◆ EXERCISE
As you look over the data below, please find each line where the word "click" appears, then copy it.

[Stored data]
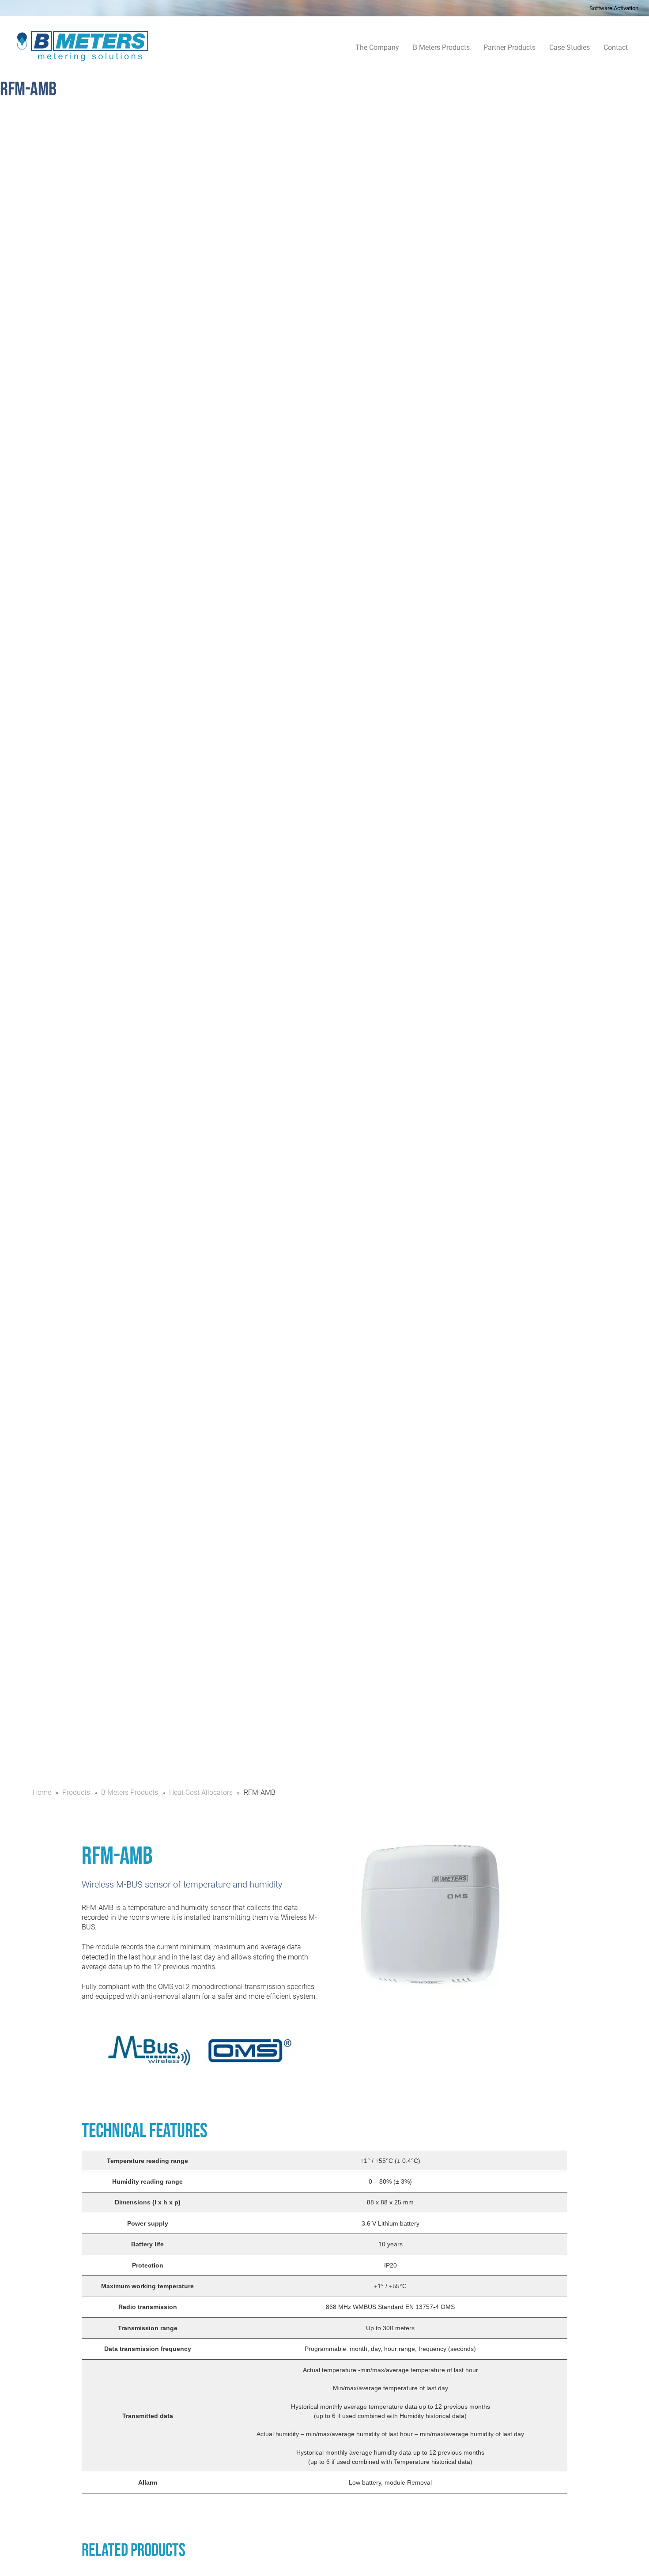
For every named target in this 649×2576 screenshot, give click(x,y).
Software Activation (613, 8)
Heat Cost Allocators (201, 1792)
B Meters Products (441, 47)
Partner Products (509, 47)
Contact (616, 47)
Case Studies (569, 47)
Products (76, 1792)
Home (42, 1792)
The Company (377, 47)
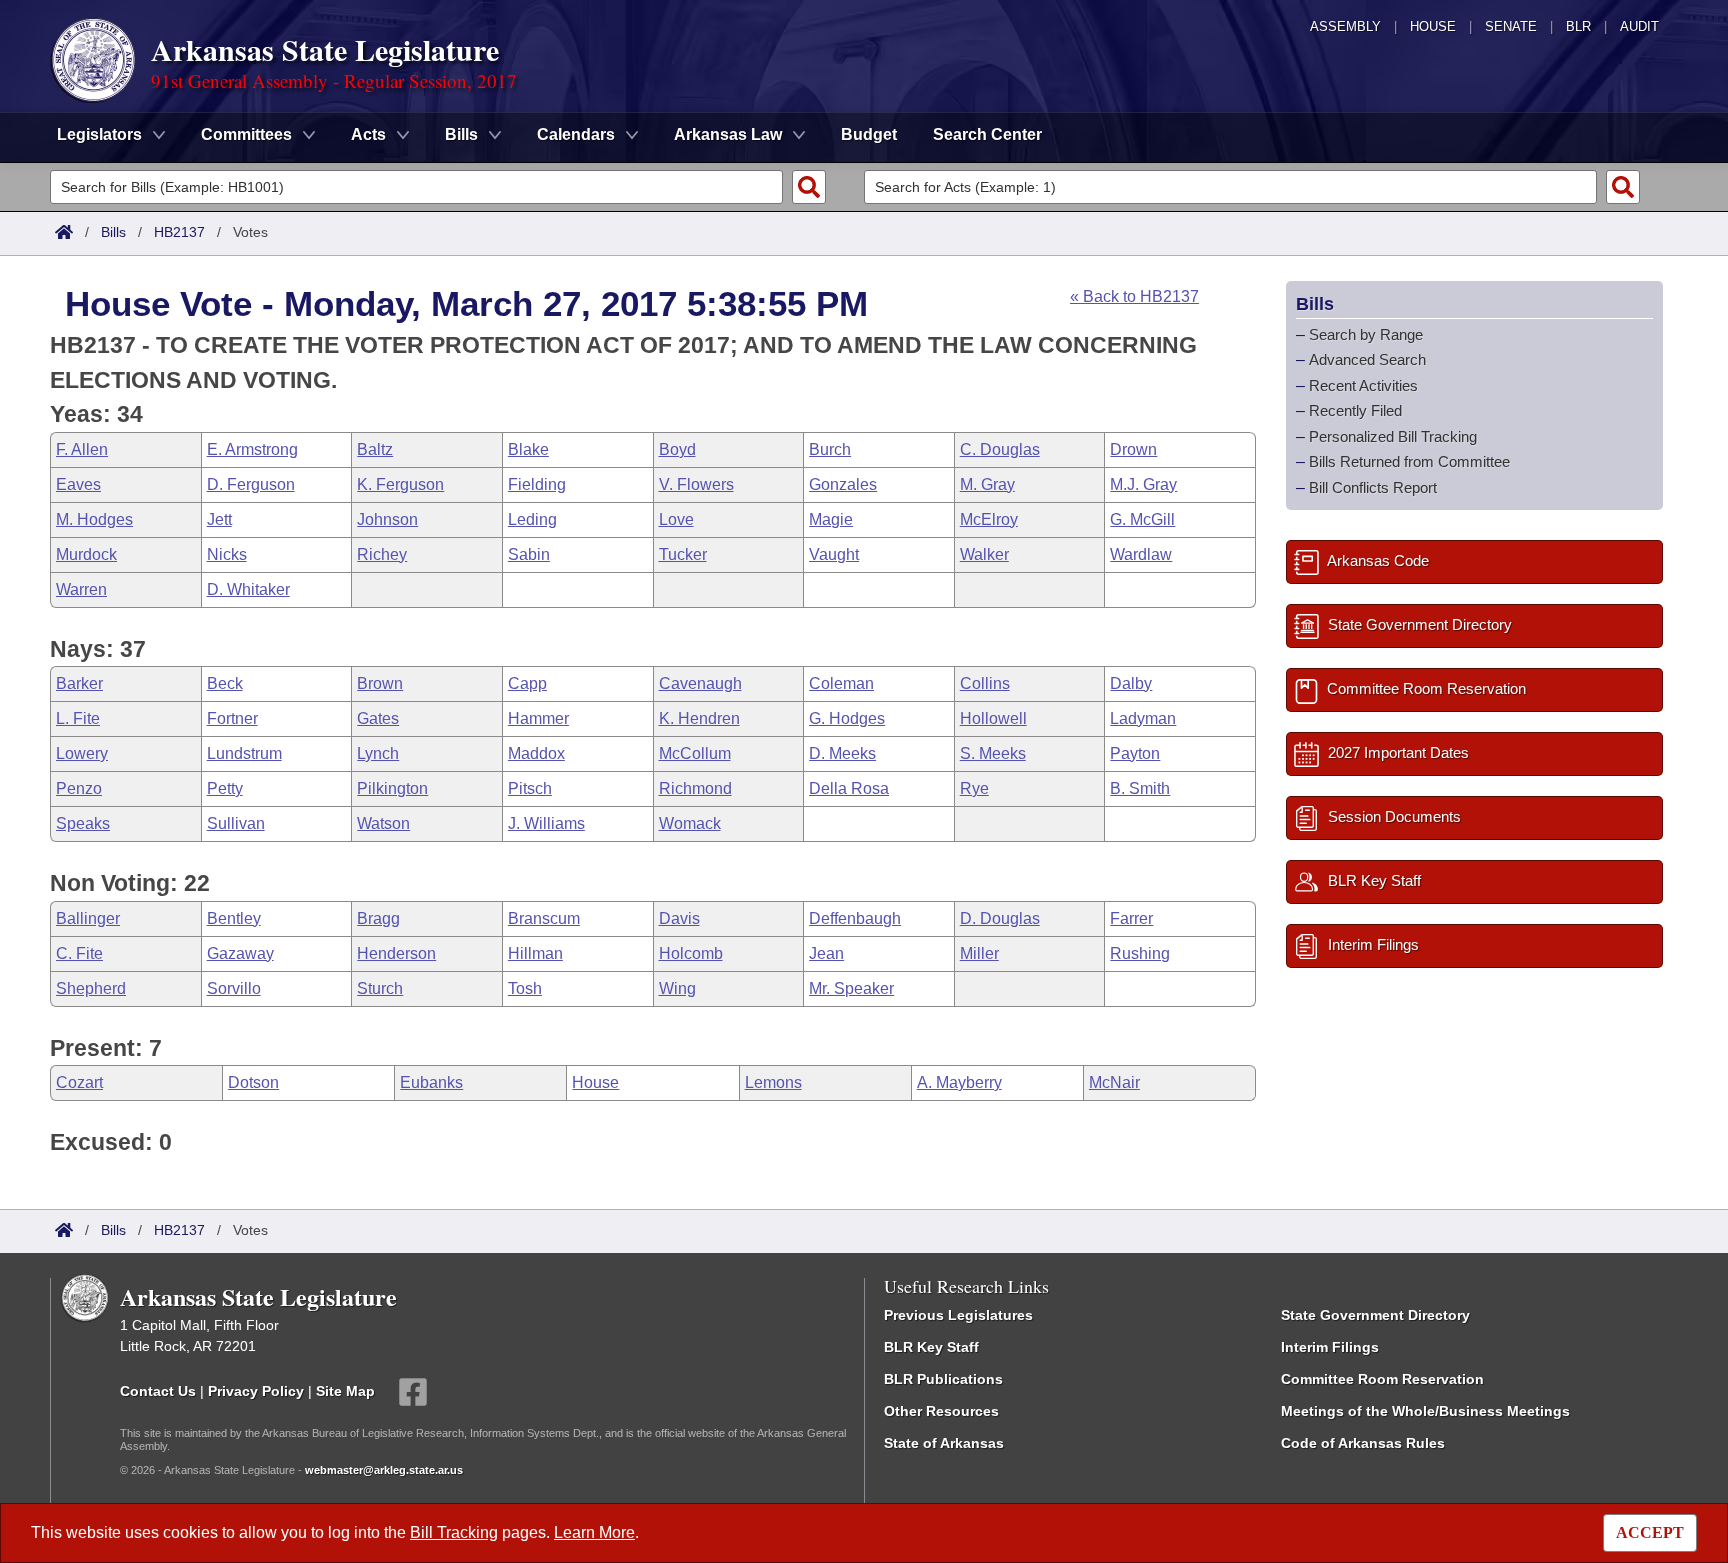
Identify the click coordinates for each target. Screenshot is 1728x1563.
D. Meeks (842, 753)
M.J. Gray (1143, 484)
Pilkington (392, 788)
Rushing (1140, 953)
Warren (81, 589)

◆ RESULT OF THE EXERCISE
For every named target in this 649×2576 screenshot, give click(x,y).
Identify the click coordinates for each target. Screenshot is 1728x1563.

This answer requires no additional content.